Source text

At the end of the year, she became a member of the Committee for the Promotion of Good and Affordable Reading, and on behalf of the American Library Association she compiled the "Selected list of Swedish books recommended for public libraries", with a selection of non-fiction and fiction for children and adults in Swedish. In December 1909, Palmgren was appointed sole investigator of the "library question".

In February 1910 she published another publication, Om folkuppfostran 'On Popular Education',[10] in which she described library conditions in Germany after a short study trip to Dortmund in October of the previous year. In it, she emphasized the ambitions of the German public educators and that, unlike in Sweden, there was a great deal of support for public education in broad circles in Germany – even among businessmen and industrialists – as well as a consensus to leave politics and religion out of it.

In the municipal elections of March 1910, Palmgren was elected as the second woman to the Stockholm City Council (Stadsfullmäktige [sv])[11] – the first was Social Democrat Gertrud Månsson – for the General Electoral League.[1][9] On 1 April of the same year, she took her seat on the city council, and on 20 June she gave a highly publicized and discussed speech on the "library issue".

Dataset entries
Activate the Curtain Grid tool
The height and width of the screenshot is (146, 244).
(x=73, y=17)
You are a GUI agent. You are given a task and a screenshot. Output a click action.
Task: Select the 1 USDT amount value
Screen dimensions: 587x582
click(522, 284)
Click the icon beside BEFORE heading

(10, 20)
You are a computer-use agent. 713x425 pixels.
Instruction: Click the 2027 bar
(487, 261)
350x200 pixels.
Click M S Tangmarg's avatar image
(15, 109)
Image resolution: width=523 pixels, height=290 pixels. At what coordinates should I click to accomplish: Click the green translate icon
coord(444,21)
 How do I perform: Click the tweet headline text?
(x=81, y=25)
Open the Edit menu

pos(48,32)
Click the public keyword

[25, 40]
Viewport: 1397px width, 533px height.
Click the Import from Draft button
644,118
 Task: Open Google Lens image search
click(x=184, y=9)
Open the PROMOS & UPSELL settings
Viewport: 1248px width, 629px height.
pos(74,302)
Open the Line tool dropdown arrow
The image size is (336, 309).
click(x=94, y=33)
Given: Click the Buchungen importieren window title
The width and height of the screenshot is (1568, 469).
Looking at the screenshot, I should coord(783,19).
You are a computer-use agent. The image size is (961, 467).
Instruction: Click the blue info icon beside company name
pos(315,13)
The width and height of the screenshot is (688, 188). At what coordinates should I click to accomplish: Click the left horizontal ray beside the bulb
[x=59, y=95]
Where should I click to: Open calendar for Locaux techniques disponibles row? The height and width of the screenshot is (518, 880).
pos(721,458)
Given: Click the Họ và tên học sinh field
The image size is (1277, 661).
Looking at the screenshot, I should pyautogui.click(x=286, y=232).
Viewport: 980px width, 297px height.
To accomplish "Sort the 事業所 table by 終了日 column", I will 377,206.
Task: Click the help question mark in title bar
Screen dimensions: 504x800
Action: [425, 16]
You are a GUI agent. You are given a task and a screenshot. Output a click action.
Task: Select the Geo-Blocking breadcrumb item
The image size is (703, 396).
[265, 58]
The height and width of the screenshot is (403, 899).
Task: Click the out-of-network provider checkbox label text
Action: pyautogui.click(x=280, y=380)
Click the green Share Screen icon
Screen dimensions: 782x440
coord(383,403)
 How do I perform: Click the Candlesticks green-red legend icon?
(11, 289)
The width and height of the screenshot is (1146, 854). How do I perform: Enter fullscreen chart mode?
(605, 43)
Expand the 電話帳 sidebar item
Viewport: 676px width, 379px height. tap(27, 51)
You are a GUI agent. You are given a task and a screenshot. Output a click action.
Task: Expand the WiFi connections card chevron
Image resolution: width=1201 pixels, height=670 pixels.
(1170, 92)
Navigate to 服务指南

Objectives
**a)** Reproduce part of the Palmgren passage verbatim, beginning at the words "In February 1910" and stopping after the words "religion out of it.".
**b)** Write what follows the final sentence of the passage on Palmgren and the Swedish library question.

Task results
**a)**
In February 1910 she published another publication, Om folkuppfostran 'On Popular Education',[10] in which she described library conditions in Germany after a short study trip to Dortmund in October of the previous year. In it, she emphasized the ambitions of the German public educators and that, unlike in Sweden, there was a great deal of support for public education in broad circles in Germany – even among businessmen and industrialists – as well as a consensus to leave politics and religion out of it.

**b)**
She was also a member of the Committee on State Aid to Institutions for Popular Scientific Lectures, which submitted its report in January 1911. She was also a member of the Central Library Committee and of the board of the National Association for Women's Suffrage (Föreningen för kvinnans politiska rösträtt, FKPR), while participating in the preparations for the opening of the Stockholm Children's and Youth Library. She attended the board meeting of the Stockholm Children's and Youth Library Association on 27 April 1911, three days before her wedding, after which she moved with her husband Jon Julius Munch-Petersen [da; sv] (1873–1939) to Copenhagen. However, as she still had several important tasks to complete in Stockholm, she commuted between the cities for the rest of the year and into the following year.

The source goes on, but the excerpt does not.